There is a scarcity of findings on the factors that entice wind and solar energy investment in emerging markets that are partially open to renewables. However, they continue to have a significant share of fossil fuel dependency, particularly for fast-growing emerging countries such as Bangladesh, which is rapidly industrializing and relies heavily on conventional energy sources to sustain economic growth. To fill a data analysis gap by investigating the determinants of FDI in Bangladesh's renewable energy sector using institutional theory, OLI, and TCE.

People chose Bangladesh as an empirical setting to investigate the factors influencing FDI in the renewable sector. This is an especially appropriate context given that Bangladesh is one of 11 emerging economies. With supportive policies already in place, the Bangladeshi government encourages FDI flows in this sector.
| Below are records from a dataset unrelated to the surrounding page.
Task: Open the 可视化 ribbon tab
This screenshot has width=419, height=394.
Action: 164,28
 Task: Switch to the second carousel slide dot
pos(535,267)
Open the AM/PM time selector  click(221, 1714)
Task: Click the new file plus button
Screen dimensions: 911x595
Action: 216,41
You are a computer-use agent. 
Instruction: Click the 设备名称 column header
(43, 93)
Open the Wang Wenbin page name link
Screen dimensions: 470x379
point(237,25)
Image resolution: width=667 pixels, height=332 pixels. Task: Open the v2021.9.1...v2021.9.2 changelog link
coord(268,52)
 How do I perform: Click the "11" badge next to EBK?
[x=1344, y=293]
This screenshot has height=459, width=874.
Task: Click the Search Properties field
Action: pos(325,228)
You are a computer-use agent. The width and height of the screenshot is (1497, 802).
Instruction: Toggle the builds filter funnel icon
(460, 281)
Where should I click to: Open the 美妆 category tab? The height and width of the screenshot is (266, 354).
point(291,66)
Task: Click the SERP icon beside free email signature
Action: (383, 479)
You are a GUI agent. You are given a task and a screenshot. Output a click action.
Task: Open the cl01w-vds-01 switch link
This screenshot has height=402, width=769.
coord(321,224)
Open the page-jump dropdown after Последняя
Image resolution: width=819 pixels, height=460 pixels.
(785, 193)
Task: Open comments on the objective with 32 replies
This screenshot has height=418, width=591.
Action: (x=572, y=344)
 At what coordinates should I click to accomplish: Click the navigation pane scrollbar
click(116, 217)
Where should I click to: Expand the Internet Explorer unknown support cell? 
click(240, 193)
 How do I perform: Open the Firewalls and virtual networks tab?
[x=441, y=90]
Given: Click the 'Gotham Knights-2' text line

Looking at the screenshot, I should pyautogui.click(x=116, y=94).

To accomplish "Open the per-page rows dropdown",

To encourage investment in renewable energy, the Bangladeshi government, for example, introduced several incentives, such as tax exemption on income tax for two decades, duty-free import of equipment and accessories, and profit repatriation with the incorporation of an independent regulatory body and the Sustainable Renewable Energy Development Authority (SREDA). Investment in renewable energy technologies remains a top priority, and the government has pledged to increase its reliance on renewable energy.

OLI, and TCE, investigates the determinants relevant for attracting wind and solar FDI in Bangladesh's nascent market. This has not previously been studied and has partially opened up for renewables, but it is not yet mature enough to embrace large-scale utility-scale wind and solar projects. Second, it focuses on a fast-growing emerging country like Bangladesh, which relies on fossil fuels to sustain the high energy intensity of its growing economy in order to accelerate GDP growth. Bangladesh's government is developing FDI strategies in the renewable energy sector. It would also assist FDI managers in identifying the factors for conducting FDI in the Bangladeshi renewable energy sector or other similar countries that currently lack globally available best practices in relation to the various economic support measures widely popular for accelerating renewables deployment.

Citation: Bansal M (2022) Investment from Abroad in a Developing Nation's Wind and Solar Energy Industries. Int J Account Res. 10:289.

Copyright: © 2022 Bansal M. This is an open-access article distributed under the terms of the Creative Commons Attribution License, which permits unrestricted use, distribution, and reproduction in any medium, provided the original author and source are credited.